Top of Listed entries

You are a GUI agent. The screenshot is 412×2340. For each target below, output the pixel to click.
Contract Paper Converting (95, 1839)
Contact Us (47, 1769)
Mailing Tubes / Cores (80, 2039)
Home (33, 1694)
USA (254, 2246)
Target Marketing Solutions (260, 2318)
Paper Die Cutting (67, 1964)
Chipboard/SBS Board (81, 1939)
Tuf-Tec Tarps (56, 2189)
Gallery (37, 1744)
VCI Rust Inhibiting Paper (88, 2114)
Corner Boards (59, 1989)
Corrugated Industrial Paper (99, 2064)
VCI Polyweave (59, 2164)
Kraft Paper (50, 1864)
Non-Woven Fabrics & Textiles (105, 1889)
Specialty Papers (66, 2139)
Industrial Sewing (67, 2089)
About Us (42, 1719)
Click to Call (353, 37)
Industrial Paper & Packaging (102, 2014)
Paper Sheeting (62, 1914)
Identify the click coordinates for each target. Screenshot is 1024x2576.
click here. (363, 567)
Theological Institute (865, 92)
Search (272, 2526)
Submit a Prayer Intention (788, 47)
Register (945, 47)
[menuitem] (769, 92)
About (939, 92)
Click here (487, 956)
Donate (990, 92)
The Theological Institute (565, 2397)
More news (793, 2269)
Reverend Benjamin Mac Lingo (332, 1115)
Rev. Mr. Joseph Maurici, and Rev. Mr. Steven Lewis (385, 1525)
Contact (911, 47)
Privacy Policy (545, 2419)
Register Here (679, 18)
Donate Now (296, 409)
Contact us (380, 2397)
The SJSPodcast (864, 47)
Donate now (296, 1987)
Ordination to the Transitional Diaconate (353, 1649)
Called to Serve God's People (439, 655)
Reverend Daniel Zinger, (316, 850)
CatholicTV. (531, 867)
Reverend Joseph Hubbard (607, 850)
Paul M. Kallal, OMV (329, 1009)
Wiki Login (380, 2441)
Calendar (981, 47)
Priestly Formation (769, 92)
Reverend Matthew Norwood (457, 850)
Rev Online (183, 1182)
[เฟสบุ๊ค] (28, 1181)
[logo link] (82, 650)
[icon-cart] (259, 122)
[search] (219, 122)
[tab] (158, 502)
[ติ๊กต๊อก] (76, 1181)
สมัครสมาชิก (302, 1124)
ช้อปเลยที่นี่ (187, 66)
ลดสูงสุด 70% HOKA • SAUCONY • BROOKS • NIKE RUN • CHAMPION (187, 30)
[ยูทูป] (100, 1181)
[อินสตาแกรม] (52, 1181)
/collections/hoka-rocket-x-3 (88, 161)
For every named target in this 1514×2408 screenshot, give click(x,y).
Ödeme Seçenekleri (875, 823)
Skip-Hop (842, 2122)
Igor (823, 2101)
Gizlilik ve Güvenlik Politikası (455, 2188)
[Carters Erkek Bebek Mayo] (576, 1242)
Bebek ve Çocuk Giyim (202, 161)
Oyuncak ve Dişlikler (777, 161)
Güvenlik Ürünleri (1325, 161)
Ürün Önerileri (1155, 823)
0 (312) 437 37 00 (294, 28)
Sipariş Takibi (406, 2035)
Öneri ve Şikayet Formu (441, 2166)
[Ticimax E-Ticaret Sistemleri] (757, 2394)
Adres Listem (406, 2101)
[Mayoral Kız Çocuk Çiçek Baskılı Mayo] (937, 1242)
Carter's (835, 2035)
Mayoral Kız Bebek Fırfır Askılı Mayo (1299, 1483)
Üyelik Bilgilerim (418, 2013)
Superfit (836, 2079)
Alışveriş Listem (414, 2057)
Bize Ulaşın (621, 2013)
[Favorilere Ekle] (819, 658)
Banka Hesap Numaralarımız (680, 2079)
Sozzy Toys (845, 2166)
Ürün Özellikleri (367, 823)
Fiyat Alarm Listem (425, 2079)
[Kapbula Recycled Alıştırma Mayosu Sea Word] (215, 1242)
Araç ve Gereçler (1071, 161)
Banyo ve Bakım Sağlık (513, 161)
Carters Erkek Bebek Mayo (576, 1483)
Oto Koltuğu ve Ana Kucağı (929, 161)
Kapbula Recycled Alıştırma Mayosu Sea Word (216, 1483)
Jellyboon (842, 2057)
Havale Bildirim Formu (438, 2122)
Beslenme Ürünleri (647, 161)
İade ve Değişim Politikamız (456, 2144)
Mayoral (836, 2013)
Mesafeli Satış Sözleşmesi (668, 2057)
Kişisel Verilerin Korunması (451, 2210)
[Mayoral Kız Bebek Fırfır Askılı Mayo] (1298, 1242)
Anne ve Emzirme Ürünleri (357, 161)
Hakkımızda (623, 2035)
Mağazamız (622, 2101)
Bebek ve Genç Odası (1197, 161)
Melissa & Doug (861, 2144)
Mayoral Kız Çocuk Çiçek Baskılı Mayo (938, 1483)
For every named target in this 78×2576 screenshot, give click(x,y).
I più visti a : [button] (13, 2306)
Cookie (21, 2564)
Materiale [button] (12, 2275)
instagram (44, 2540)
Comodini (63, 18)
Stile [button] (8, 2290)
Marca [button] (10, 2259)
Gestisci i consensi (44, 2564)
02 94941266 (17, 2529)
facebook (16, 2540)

Bottom of Listed entries

Goal of the exercise: Every line from the top of the material through the line containing "The Theological Institute (565, 2397)" must be transcribed exactly, and no other line may appear.

Answer space:
You are a GUI agent. The screenshot is 412×2340. For each target below, output the pixel to click.
Contract Paper Converting (95, 1839)
Contact Us (47, 1769)
Mailing Tubes / Cores (80, 2039)
Home (33, 1694)
USA (254, 2246)
Target Marketing Solutions (260, 2318)
Paper Die Cutting (67, 1964)
Chipboard/SBS Board (81, 1939)
Tuf-Tec Tarps (56, 2189)
Gallery (37, 1744)
VCI Rust Inhibiting Paper (88, 2114)
Corner Boards (59, 1989)
Corrugated Industrial Paper (99, 2064)
VCI Polyweave (59, 2164)
Kraft Paper (50, 1864)
Non-Woven Fabrics & Textiles (105, 1889)
Specialty Papers (66, 2139)
Industrial Sewing (67, 2089)
About Us (42, 1719)
Click to Call (353, 37)
Industrial Paper & Packaging (102, 2014)
Paper Sheeting (62, 1914)
Identify the click coordinates for each target. Screenshot is 1024x2576.
click here. (363, 567)
Theological Institute (865, 92)
Search (272, 2526)
Submit a Prayer Intention (788, 47)
Register (945, 47)
[menuitem] (769, 92)
About (939, 92)
Click here (487, 956)
Donate (990, 92)
The Theological Institute (565, 2397)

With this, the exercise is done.